La méthode de vérification en six étapes

  1. Identifier l’opération

    Relevez son adresse, sa nature — hôtel, commerce, résidence gérée, programme mixte — et les dates annoncées.

  2. Retrouver chaque société

    Contrôlez le SIREN, les dirigeants déclarés, l’objet social et le rôle précis : foncier, construction, vente ou exploitation.

  3. Reconstituer la chronologie

    Classez permis, recours, démarrage de travaux, échéances de financement, livraisons et éventuels changements d’exploitant.

  4. Chercher les actes publics

    Consultez les avis BODACC, les décisions accessibles, les comptes déposés, les autorisations d’urbanisme et les publications foncières pertinentes.

  5. Mesurer l’exposition contractuelle

    Examinez garanties, hypothèques, baux, réserves, conditions suspensives, assurances et garanties d’achèvement lorsque le montage y est soumis.

  6. Faire valider l’interprétation

    Pour un engagement financier ou un litige, demandez l’analyse d’un avocat, d’un notaire, d’un expert-comptable ou d’un conseil immobilier indépendant.

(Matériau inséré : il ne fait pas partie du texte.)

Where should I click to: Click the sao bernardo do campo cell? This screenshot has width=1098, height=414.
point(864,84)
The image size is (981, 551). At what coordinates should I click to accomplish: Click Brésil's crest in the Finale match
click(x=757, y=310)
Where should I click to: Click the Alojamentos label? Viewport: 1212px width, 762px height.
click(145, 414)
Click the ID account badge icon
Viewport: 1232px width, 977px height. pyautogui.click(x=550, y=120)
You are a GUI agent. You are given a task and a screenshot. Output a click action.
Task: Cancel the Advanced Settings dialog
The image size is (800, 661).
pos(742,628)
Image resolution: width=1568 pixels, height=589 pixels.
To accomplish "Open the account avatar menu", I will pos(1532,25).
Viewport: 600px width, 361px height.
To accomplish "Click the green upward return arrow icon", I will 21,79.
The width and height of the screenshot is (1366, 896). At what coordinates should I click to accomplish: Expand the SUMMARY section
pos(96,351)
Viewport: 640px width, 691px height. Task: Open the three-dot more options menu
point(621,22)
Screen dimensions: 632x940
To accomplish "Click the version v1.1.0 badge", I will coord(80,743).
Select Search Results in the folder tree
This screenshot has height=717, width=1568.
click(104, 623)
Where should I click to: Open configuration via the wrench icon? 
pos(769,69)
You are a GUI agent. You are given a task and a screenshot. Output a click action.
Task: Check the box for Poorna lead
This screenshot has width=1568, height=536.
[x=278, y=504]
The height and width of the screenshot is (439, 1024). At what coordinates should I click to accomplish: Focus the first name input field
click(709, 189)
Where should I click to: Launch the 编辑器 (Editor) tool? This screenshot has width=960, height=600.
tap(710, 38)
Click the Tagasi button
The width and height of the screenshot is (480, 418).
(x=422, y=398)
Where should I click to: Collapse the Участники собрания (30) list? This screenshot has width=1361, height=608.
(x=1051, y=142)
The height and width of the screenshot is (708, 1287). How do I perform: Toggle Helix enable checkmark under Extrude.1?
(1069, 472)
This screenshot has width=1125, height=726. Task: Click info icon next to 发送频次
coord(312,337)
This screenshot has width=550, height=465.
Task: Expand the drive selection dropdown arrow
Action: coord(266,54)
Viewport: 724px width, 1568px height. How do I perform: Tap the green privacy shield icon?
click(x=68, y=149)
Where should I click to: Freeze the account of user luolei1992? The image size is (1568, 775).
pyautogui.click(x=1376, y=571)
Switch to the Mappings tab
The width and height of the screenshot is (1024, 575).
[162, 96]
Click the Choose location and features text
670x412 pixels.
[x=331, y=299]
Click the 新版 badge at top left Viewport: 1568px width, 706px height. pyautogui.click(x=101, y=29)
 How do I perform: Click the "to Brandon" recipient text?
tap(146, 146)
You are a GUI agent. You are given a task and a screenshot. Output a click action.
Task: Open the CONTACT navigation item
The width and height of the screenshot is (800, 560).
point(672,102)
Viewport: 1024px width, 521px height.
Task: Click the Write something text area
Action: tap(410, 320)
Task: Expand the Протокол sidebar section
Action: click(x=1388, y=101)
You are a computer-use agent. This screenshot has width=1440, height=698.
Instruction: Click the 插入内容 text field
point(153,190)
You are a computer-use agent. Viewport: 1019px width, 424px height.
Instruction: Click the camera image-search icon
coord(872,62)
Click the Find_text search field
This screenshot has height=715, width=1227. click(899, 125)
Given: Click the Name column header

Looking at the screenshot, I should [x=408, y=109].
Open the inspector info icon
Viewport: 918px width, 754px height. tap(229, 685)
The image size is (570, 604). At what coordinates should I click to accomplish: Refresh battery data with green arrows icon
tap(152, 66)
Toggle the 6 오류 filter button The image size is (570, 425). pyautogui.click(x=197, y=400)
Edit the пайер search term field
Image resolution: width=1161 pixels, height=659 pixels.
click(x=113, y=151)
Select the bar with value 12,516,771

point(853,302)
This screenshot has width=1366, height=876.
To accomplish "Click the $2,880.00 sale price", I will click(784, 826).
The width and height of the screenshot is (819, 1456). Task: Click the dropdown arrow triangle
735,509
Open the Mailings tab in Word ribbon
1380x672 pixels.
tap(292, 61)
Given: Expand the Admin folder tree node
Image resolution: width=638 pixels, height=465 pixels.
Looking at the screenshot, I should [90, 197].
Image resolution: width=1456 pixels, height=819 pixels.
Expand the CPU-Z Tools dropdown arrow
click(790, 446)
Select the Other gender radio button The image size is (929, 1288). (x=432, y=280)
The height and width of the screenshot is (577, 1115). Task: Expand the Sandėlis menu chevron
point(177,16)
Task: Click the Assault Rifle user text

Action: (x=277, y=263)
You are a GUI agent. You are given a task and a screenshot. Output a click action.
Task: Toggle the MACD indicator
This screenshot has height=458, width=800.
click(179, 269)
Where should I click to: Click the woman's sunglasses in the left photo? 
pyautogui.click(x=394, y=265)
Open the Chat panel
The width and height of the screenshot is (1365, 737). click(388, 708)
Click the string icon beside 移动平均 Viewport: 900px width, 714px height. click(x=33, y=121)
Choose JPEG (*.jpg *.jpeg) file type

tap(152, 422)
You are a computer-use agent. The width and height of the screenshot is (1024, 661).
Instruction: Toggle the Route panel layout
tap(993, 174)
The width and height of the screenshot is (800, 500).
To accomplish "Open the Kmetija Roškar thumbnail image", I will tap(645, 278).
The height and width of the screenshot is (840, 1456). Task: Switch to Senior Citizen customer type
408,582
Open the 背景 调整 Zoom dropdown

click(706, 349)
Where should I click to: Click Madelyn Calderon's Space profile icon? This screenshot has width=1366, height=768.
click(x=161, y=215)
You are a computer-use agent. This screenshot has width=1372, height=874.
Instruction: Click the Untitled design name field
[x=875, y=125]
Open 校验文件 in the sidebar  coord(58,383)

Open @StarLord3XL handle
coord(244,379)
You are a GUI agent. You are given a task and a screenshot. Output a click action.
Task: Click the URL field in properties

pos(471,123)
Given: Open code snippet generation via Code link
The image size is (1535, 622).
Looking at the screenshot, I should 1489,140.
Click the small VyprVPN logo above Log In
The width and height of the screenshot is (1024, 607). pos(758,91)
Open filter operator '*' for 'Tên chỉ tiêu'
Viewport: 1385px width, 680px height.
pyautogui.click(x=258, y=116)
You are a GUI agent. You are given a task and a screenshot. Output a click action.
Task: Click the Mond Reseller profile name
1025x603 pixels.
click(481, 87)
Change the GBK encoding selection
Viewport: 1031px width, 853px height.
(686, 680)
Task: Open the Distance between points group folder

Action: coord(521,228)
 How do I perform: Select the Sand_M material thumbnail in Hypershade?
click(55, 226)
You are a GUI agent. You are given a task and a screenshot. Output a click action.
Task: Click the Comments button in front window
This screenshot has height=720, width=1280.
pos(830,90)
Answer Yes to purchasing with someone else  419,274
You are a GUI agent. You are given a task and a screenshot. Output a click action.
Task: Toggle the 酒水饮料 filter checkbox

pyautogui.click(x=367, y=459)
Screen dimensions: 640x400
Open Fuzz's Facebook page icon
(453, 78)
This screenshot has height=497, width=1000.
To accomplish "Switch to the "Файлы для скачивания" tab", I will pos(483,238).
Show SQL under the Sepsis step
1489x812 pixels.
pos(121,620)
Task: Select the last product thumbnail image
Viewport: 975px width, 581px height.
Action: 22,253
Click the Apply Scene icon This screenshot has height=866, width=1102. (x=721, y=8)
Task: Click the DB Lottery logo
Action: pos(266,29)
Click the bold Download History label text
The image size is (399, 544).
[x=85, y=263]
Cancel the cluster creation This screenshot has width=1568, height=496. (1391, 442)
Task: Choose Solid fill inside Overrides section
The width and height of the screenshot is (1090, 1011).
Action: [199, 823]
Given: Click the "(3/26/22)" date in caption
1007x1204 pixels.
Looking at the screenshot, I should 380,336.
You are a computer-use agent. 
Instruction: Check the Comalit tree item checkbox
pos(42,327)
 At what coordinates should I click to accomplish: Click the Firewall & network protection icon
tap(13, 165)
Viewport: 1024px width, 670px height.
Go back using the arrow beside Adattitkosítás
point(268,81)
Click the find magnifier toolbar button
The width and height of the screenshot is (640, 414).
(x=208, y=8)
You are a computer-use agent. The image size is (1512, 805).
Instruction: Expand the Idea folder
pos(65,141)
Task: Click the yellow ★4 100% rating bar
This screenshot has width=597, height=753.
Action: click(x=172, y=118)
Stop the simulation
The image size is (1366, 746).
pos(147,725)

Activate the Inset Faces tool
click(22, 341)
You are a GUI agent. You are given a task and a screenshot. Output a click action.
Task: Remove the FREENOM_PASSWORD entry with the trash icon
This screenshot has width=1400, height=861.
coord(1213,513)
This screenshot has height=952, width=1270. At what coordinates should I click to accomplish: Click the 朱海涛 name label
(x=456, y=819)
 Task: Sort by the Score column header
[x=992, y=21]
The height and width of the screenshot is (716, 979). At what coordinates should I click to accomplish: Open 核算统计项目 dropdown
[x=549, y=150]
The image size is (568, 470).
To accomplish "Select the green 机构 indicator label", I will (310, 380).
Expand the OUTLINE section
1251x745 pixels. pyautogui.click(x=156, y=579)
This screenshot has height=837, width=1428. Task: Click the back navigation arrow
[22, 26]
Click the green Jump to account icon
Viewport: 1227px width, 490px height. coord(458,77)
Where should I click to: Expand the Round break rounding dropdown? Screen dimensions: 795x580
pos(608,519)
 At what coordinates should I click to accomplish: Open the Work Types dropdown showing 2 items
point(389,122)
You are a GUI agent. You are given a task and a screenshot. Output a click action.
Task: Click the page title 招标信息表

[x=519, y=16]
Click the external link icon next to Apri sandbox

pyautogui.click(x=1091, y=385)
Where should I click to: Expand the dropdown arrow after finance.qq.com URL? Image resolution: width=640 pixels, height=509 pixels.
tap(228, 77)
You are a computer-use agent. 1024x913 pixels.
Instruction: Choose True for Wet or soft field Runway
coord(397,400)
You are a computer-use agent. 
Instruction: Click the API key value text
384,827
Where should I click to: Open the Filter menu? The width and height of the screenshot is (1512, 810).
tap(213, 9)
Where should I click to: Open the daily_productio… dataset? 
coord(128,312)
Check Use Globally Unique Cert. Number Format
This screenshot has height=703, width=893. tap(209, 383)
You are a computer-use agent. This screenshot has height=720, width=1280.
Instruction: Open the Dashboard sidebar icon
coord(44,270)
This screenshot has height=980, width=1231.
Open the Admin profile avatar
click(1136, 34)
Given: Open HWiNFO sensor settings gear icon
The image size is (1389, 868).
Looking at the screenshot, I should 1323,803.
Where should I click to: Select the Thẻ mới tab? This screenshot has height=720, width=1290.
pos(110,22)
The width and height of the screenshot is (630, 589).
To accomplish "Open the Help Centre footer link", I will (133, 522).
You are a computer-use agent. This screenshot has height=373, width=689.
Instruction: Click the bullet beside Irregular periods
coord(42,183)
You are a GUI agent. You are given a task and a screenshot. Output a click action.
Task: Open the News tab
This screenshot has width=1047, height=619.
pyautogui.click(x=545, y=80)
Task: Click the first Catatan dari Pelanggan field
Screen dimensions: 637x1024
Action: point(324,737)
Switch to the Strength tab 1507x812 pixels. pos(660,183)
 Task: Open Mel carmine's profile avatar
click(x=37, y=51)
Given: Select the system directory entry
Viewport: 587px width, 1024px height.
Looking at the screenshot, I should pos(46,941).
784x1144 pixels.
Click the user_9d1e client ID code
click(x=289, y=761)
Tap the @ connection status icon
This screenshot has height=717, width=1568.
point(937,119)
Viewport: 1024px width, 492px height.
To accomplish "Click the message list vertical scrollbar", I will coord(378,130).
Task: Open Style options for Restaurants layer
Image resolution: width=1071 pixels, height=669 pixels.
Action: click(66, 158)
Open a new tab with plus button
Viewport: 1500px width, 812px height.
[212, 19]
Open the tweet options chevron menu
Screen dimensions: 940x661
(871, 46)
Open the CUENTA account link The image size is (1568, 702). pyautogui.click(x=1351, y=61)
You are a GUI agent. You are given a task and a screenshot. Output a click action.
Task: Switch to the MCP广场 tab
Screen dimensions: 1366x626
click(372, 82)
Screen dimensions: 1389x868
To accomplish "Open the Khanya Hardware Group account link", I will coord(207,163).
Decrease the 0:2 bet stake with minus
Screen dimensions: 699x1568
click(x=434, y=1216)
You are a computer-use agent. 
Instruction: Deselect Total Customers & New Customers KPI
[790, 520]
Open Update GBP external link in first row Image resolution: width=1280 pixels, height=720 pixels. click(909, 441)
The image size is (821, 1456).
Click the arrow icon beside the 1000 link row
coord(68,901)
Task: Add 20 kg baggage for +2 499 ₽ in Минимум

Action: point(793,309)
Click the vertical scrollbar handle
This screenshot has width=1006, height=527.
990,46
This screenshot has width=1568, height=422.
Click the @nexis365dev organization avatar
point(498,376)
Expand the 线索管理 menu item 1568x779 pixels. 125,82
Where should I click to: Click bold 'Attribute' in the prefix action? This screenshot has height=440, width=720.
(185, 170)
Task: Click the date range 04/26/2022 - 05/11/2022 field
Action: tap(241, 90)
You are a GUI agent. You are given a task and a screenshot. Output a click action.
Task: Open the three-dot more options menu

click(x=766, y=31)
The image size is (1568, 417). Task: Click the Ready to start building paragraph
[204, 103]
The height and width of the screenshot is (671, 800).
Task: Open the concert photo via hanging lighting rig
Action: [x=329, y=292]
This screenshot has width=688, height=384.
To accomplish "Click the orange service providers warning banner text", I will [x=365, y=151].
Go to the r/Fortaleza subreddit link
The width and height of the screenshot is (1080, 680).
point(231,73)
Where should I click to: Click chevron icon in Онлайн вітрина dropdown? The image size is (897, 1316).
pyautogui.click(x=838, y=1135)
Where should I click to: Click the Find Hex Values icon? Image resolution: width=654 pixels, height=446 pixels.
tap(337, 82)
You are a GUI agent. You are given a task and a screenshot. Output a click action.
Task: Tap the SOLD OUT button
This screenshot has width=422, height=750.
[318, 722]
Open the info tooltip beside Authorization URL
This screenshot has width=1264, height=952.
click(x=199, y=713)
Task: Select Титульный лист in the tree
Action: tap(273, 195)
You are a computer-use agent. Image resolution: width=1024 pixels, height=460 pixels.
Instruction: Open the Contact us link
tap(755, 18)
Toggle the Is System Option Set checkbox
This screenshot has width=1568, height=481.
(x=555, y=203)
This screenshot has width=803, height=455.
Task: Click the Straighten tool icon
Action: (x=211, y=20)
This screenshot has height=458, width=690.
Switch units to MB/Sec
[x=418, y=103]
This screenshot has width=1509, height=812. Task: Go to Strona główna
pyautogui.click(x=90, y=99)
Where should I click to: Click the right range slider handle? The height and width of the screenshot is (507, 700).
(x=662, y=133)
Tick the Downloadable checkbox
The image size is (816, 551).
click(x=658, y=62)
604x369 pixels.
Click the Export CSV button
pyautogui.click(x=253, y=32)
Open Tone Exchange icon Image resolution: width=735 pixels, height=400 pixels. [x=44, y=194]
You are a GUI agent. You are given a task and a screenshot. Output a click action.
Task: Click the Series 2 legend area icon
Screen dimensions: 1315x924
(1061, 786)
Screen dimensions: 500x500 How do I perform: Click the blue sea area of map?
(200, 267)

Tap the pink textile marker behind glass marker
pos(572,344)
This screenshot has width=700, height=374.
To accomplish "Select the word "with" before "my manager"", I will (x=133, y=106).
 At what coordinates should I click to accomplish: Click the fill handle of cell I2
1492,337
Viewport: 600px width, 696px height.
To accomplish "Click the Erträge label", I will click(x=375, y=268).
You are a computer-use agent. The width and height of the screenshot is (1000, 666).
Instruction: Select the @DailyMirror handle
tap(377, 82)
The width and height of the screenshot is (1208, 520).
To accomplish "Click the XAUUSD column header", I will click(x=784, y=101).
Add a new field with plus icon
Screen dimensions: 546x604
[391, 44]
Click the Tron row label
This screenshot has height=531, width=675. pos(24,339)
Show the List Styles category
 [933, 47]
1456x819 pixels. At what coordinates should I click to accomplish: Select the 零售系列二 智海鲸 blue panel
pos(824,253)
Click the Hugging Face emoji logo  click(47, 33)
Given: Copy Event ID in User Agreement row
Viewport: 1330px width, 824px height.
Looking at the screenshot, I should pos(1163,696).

Les issues possibles ne se limitent pas à l’échec ou à la réussite. Un projet peut être recapitalisé, refinancé, cédé, redimensionné, relancé avec un nouvel exploitant ou, dans les cas les plus graves, placé sous procédure judiciaire. Pour apprécier les revers évoqués autour de projets savoyards liés à Guerlain Chicherit, c’est cette grille factuelle qui doit prévaloir : pas de conclusion sans documents datés, pas d’attribution personnelle sans engagement démontré, et pas de confusion entre le sort d’une société et celui de l’ensemble d’un patrimoine.

Questions fréquentes

Un recours contre un permis de construire signifie-t-il que le projet est abandonné ?
Non. Un recours peut retarder un chantier, conduire à une modification du permis ou être rejeté. Son effet dépend notamment du juge, des mesures de régularisation possibles et du calendrier de financement. Il faut vérifier l’existence du recours, son objet, les décisions intervenues et l’éventuelle suspension des travaux avant de conclure à l’abandon d’une opération.
Peut-on rendre un dirigeant responsable des dettes d’une société immobilière ?
Pas automatiquement. La société possède un patrimoine propre. La responsabilité personnelle du dirigeant ou de l’actionnaire suppose généralement un engagement précis, comme une caution, ou une situation juridique particulière, par exemple une faute de gestion retenue dans le cadre prévu par la loi. Les contrats de financement et les décisions de justice sont déterminants.
Où vérifier si une société immobilière est en redressement judiciaire ?
Les jugements d’ouverture font en principe l’objet d’une publicité, notamment au BODACC. Il faut rechercher la société sous sa dénomination exacte et son numéro SIREN, puis contrôler la date, la nature de la procédure et le tribunal compétent. Une recherche au nom commercial d’un programme ou de son promoteur peut être insuffisante.
Une difficulté d’une société de projet menace-t-elle toutes les autres sociétés du groupe ?
Non, car les sociétés sont en principe juridiquement distinctes. En pratique, une contagion est possible s’il existe des garanties croisées, des prêts intragroupe, une dépendance de trésorerie, un même prêteur ou une dégradation de réputation qui bloque le financement. Il faut donc examiner les engagements effectivement souscrits plutôt que présumer une solidarité générale.
Comment un acheteur se protège-t-il dans un programme immobilier neuf ?
Avant de signer, il doit faire vérifier la situation du vendeur, les conditions suspensives, le calendrier de paiement, les assurances et, lorsqu’elle est requise, la garantie financière d’achèvement. En VEFA, cette garantie est essentielle : elle vise l’achèvement de l’immeuble en cas de défaillance du promoteur, selon les conditions prévues par le contrat et le garant.